I think you're overestimating the skill impact of rituals. Most of them don't do things that skill checks could handle. No amount of Arcana or History checks is going to result in a Comprehend Languages ritual. The ones that do, don't seem worth using often to enough to look abusive.
No, that one replicates a feat. But I see your point. It doesn't argue that rituals should take less time, however.
Further, rituals are really expensive by comparison to normal skill use, particularly at low levels. I don't see my players wasting that much cash. I really don't see my crafting obsessed wizard wasting that much money.
Which is fine. Wizards shouldn't be hemorhaging the party fund just to play Tenser's Floating Disc every five seconds.
It doesn't really matter how long ten minutes is; when presented to players used to thinking in 6 second rounds, it borders on an eternity. It just doesn't feel very magical at all, and thanks to the jittery players I've gotten (think someone assigned to ask for a Spot check with a 30 second timer), the very idea of doing something loud and involved for that long in the middle of a dungeon is anathema.
Don't they take short rests?
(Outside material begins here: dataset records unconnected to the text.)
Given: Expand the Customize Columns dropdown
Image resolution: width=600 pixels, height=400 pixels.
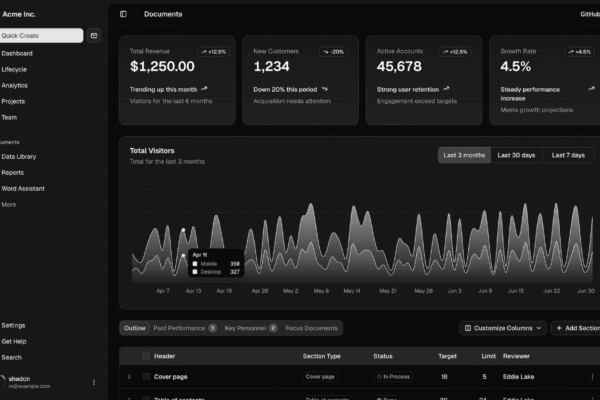Looking at the screenshot, I should 504,327.
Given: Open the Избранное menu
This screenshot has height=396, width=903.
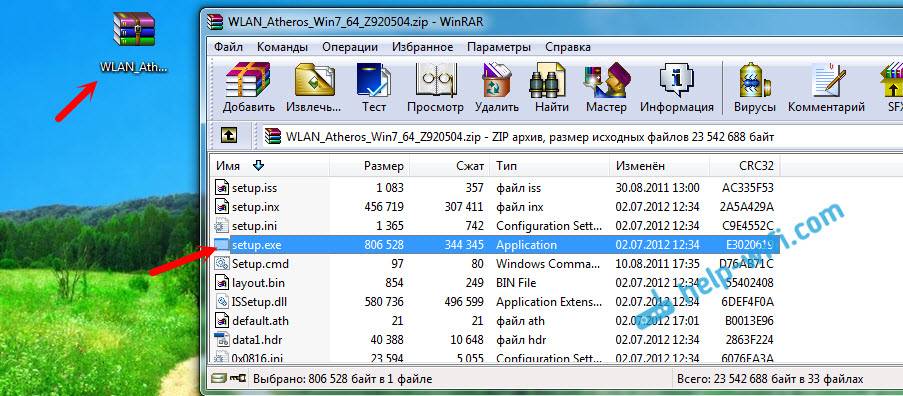Looking at the screenshot, I should [423, 47].
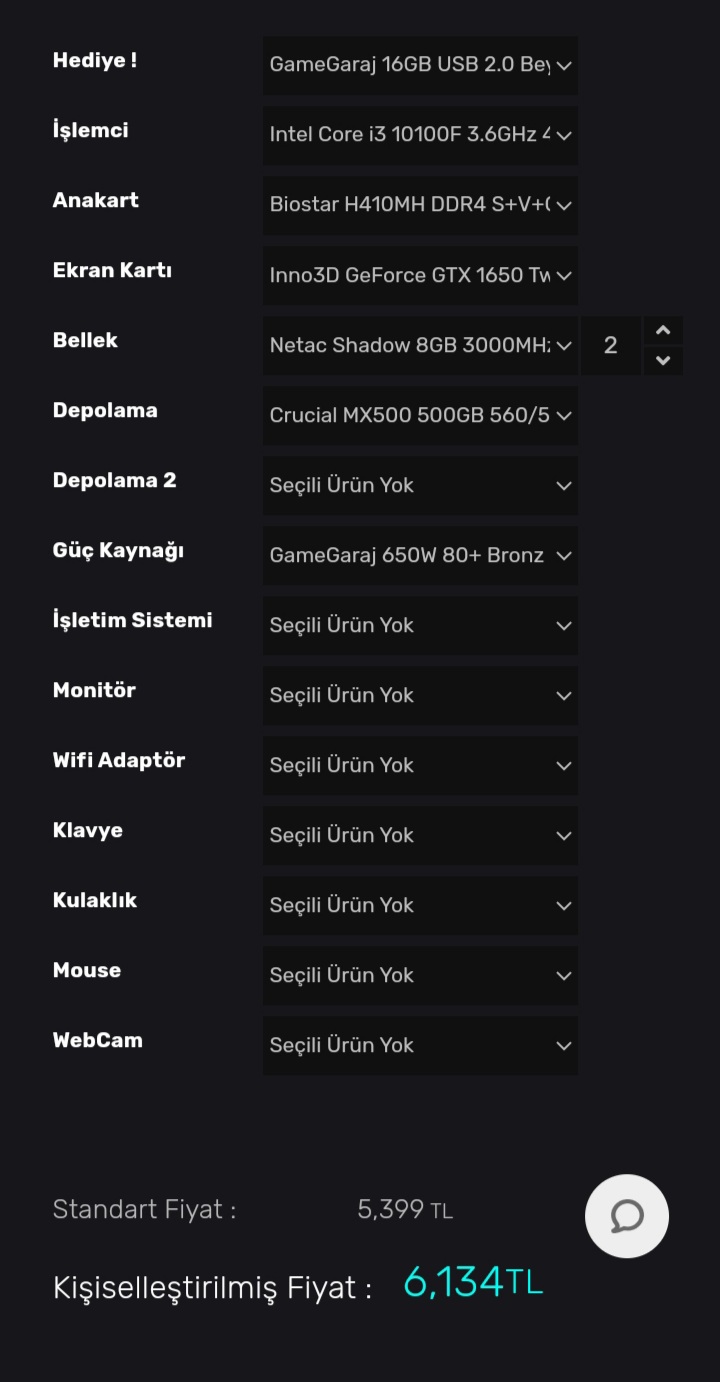Open the Hediye gift dropdown

(x=420, y=65)
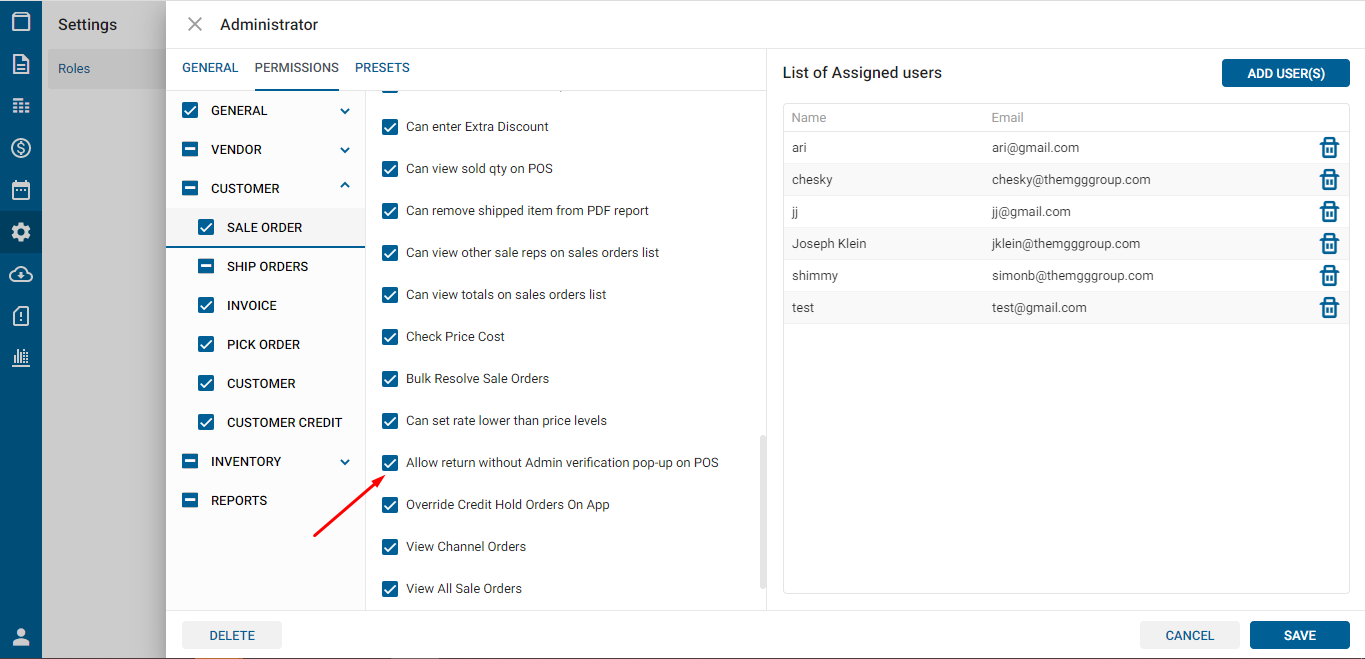Viewport: 1365px width, 659px height.
Task: Click the user profile icon at bottom
Action: click(x=21, y=637)
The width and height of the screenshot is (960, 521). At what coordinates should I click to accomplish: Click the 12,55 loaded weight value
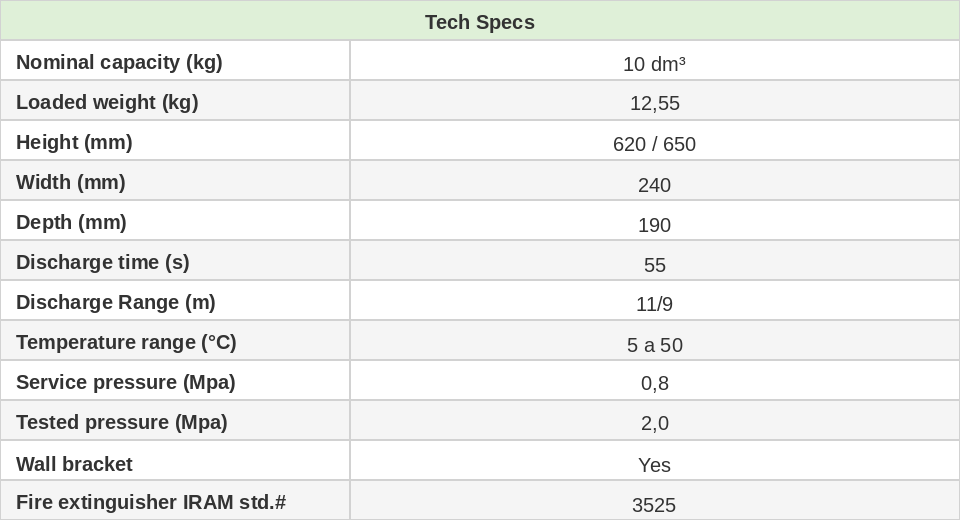(x=655, y=104)
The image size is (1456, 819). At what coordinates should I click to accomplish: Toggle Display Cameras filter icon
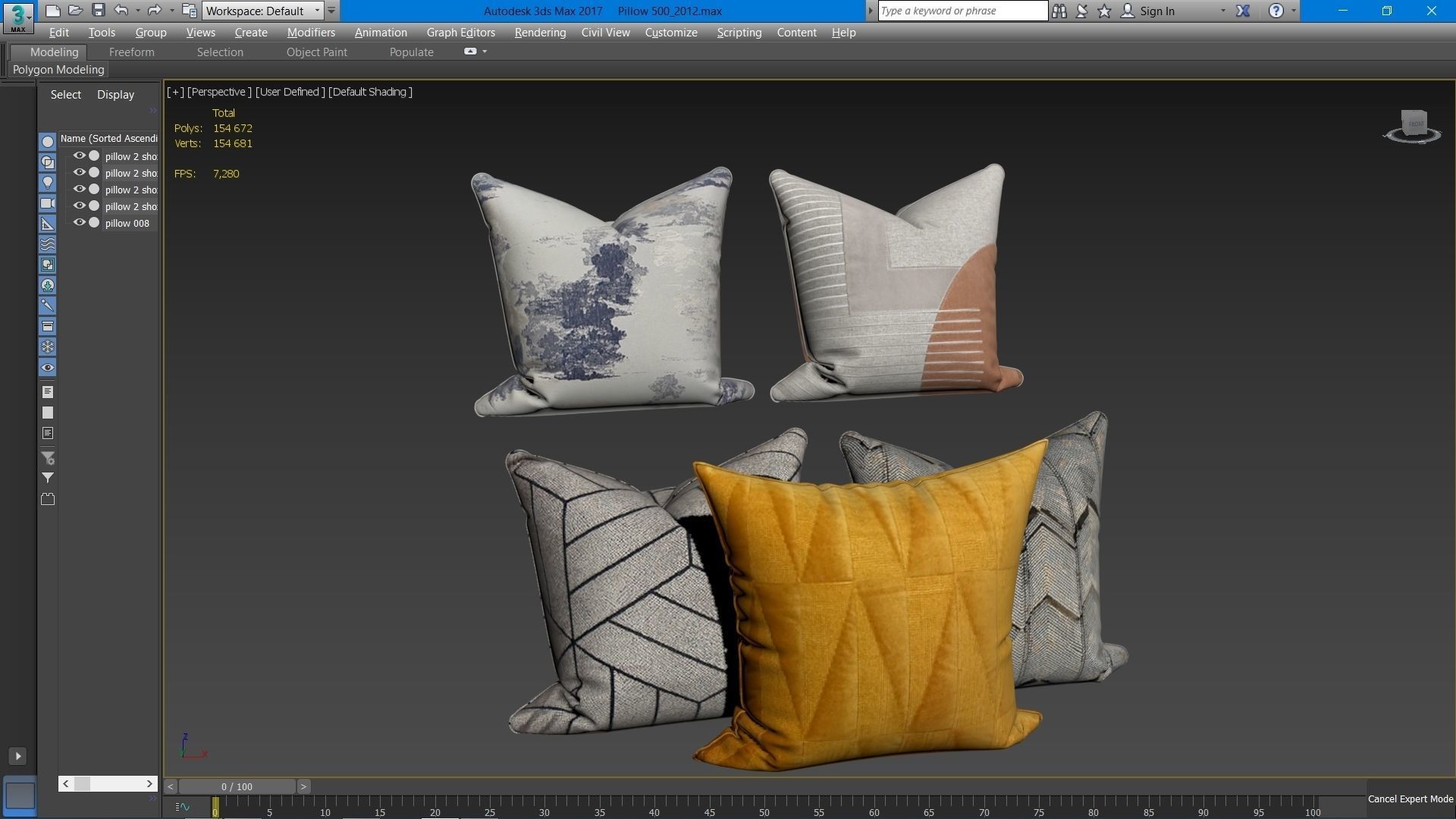48,203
That's -half the time- right there spent accomplishing -nothing.- 4e doesn't even have wandering monster rolls for pete's sake. Your party's skittishness is based on things that don't exist in the game. If there's an encounter coming up, it doesn't matter if it's one minute, five minutes, ten minutes, or two hours, they won't have time to do the damn ritual. 4e is more story based, not randomcraphappens based.
Also, the monetary cost of rituals has made them public property in my campaigns. While only the wizard and cleric know any, everyone pitches in for components, and to use or not use a ritual is very much a group decision.
Which is great, but doesn't address the time issue at all.
Simply put, is ten minutes too long? I don't think so. Hell, there are games where all you do is play wizards casting spells, every single character, and the equivalent to rituals takes three hours -minimum.- Does that make it feel any less magical? If your players have trouble with the immersion, then task the ritual caster with describing what it is he does for the ritual. Make it come alive and make it part of the story.
If ten minutes is an eternity, how long do you plan on adventuring in a day? Dungeons can take -hours- to plot out, travel, etc. Ten minutes is -nothing- in many situations, and in the ones where it isn't, then a ritual is probably the innapropriate answer to the questions the dungeon provides anyways.